[Dataset excerpts]
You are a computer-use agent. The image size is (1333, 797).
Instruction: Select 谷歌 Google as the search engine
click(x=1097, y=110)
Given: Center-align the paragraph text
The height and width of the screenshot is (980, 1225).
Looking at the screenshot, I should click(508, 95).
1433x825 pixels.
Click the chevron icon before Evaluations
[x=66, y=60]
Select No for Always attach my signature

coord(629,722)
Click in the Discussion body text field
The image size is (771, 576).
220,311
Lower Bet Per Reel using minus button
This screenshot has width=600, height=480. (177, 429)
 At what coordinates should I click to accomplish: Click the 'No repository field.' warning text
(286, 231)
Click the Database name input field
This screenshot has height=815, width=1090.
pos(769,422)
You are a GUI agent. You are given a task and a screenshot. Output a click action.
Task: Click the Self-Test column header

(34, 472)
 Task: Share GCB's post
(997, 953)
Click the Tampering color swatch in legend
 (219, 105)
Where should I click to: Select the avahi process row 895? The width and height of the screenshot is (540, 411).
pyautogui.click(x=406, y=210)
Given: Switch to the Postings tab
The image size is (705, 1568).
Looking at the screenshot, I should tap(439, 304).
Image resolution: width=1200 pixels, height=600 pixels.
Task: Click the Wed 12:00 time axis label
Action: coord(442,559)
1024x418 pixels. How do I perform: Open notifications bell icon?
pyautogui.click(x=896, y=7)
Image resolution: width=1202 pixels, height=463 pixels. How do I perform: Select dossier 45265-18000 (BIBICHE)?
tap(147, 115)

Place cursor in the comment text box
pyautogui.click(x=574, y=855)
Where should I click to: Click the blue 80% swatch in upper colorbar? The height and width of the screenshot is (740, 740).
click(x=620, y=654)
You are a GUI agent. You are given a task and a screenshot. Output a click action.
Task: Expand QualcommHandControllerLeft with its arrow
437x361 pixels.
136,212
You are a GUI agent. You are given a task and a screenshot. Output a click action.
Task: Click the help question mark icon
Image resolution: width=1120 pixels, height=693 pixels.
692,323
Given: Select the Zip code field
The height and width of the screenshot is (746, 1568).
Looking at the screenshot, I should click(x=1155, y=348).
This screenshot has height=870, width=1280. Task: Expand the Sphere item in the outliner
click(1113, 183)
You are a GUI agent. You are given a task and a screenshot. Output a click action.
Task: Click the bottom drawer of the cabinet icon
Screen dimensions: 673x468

TASK TO CARRY OUT :: From the entries above, write out only the lines starting at the line that holds "1433x825 pixels." and ending at the line that holds "Task: Expand QualcommHandControllerLeft", keeping both and matching them exactly.

SOLVED EXERCISE ::
1433x825 pixels.
Click the chevron icon before Evaluations
[x=66, y=60]
Select No for Always attach my signature

coord(629,722)
Click in the Discussion body text field
The image size is (771, 576).
220,311
Lower Bet Per Reel using minus button
This screenshot has width=600, height=480. (177, 429)
 At what coordinates should I click to accomplish: Click the 'No repository field.' warning text
(286, 231)
Click the Database name input field
This screenshot has height=815, width=1090.
pos(769,422)
You are a GUI agent. You are given a task and a screenshot. Output a click action.
Task: Click the Self-Test column header

(34, 472)
 Task: Share GCB's post
(997, 953)
Click the Tampering color swatch in legend
 (219, 105)
Where should I click to: Select the avahi process row 895? The width and height of the screenshot is (540, 411).
pyautogui.click(x=406, y=210)
Given: Switch to the Postings tab
The image size is (705, 1568).
Looking at the screenshot, I should tap(439, 304).
Image resolution: width=1200 pixels, height=600 pixels.
Task: Click the Wed 12:00 time axis label
Action: coord(442,559)
1024x418 pixels. How do I perform: Open notifications bell icon?
pyautogui.click(x=896, y=7)
Image resolution: width=1202 pixels, height=463 pixels. How do I perform: Select dossier 45265-18000 (BIBICHE)?
tap(147, 115)

Place cursor in the comment text box
pyautogui.click(x=574, y=855)
Where should I click to: Click the blue 80% swatch in upper colorbar? The height and width of the screenshot is (740, 740).
click(x=620, y=654)
You are a GUI agent. You are given a task and a screenshot. Output a click action.
Task: Expand QualcommHandControllerLeft with its arrow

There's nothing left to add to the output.